Крейг Донован всю свою сознательную жизнь работал в спецслужбах. В самых различных, но в основном связанных с национальной безопасностью. Казалось бы, привык к боевым условиям, но… На самом деле он редко выбирался в такие вот дикие места. Все злодеи, шпионы и диверсанты предпочитают оживленные мегаполисы, а не красные горы посреди красной пустыни. Впрочем, сейчас Донован ехал не к шпионам и диверсантам. Совсем наоборот. Можно сказать, к коллеге…
Заправка нашлась — жутковатое строение, напоминающее декорацию какого-нибудь апокалипсического фильма про последствия ядерной войны. Внутри обнаружился на удивление симпатичный бар с действительно холодным пивом, а также бармен — гигантского роста и объема негр в клетчатой рубахе, джинсовом комбинезоне и ковбойской шляпе. Он печально проследил за тем, как холодное пиво перемещается из бутылки в глотку Крейга Донована, а затем с интересом уставился на бумажку, которую Донован придвинул к нему поближе. Читал он долго. Потом вздохнул, выпятил и без того толстые лиловые губы и зажмурился. Донован с интересом следил за этой мимической игрой, затем тактично кашлянул.
— Так что, мистер…
— Мерриуэзер. Том Мерриуэзер, к вашим услугам, сэр. Еще пива?
— Нет, я за рулем. Эта бутылка тоже была лишней. Как насчет проводить меня к…
— ДЖОИ!!!
Донован непроизвольно присел на табурет — гигант явно мог подрабатывать иерихонской трубой. В ответ на трубный глас раздалось шуршание, потом из боковой двери появился худенький мальчишка лет тринадцати, черноволосый и черноглазый, но белый… или латиноамериканец.
— Да, па?
— Доча, есть дело.
Донован прикрыл глаза и решил ничему не удивляться.
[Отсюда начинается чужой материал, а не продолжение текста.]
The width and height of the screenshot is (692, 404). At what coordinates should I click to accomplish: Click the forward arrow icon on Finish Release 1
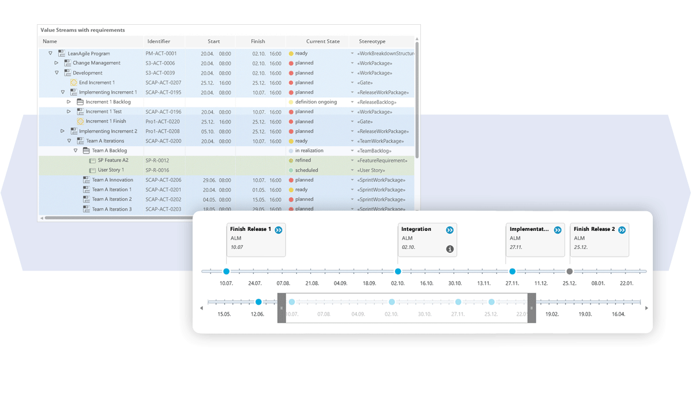coord(279,230)
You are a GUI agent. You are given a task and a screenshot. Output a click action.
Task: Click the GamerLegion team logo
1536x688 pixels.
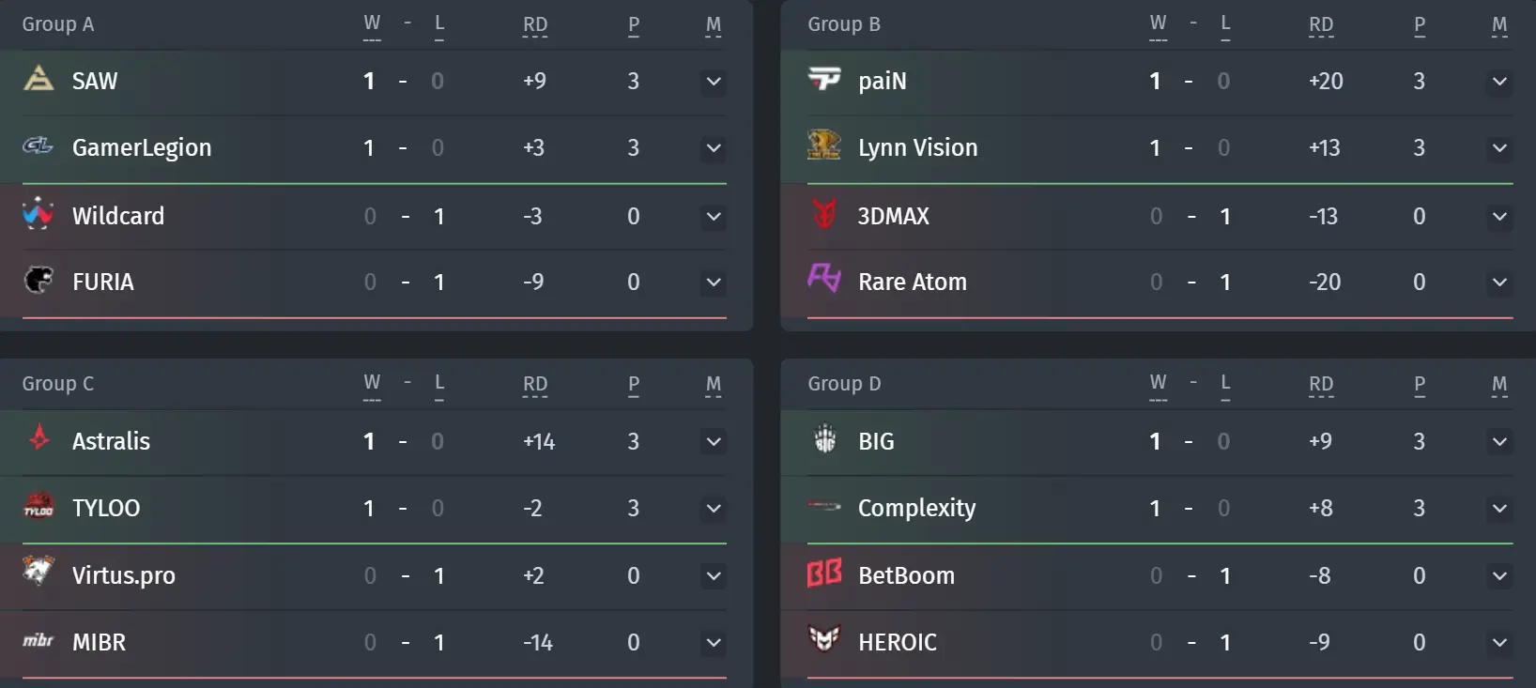point(38,145)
Генетика — дело темное.
— Джои, малышка, этого мистера надо проводить к Дику. Бери ноги в руки и чеши.
— Хорошо, па. А Дик знает?
— Бумажка написана его рукой, но… Если начнет стрелять, отбегай и падай.
Джои, при ближайшем рассмотрении оказавшаяся вполне миловидной девицей лет пятнадцати, с оливковой кожей и абсолютно мальчишечьими повадками, фыркнула, нахлобучила на голову бейсболку и направилась к выходу, не обращая больше на Донована никакого внимания. Торопливо поблагодарив гиганта и расплатившись за пиво, Донован поспешил за своей провожатой и выяснил, что она уже залезла в машину и сидит на водительском месте. Донован кашлянул.
— Мисс… э-э-э… Джои, а вы уверены, что…
— А как еще я могу показать вам дорогу, мистер? Это же пустыня.
— Но вы же как-то ориентируетесь…
— Я — дома. Садитесь. Будет трясти.
Она не соврала, хорошая девочка. Трясло изрядно. Пристегнутый и вцепившийся в сиденье Донован летал к потолку и обратно, бился локтем об дверцу и еще успевал молиться — как умел. Потому как девочка Джои уверенной ручонкой направила внедорожник прямиком к красным горам, на поверку оказавшимся скалистыми, крутыми и чертовски высокими. Между ними вилась тропа — возможно, ее стоило бы назвать дорогой, не будь она такой неровной и усыпанной каменными глыбами разной величины. Джои не обращала на камни ни малейшего внимания, Донован ее прекрасно понимал — машина-то не ее.
Потом они выскочили опять на равнину, читай — в пустыню, и тут Джои позволила себе пошалить, то бишь разогнаться до восьмидесяти миль. Донован закрыл глаза, тем более что за окнами все равно не на что было смотреть — одна красная пыль клубами.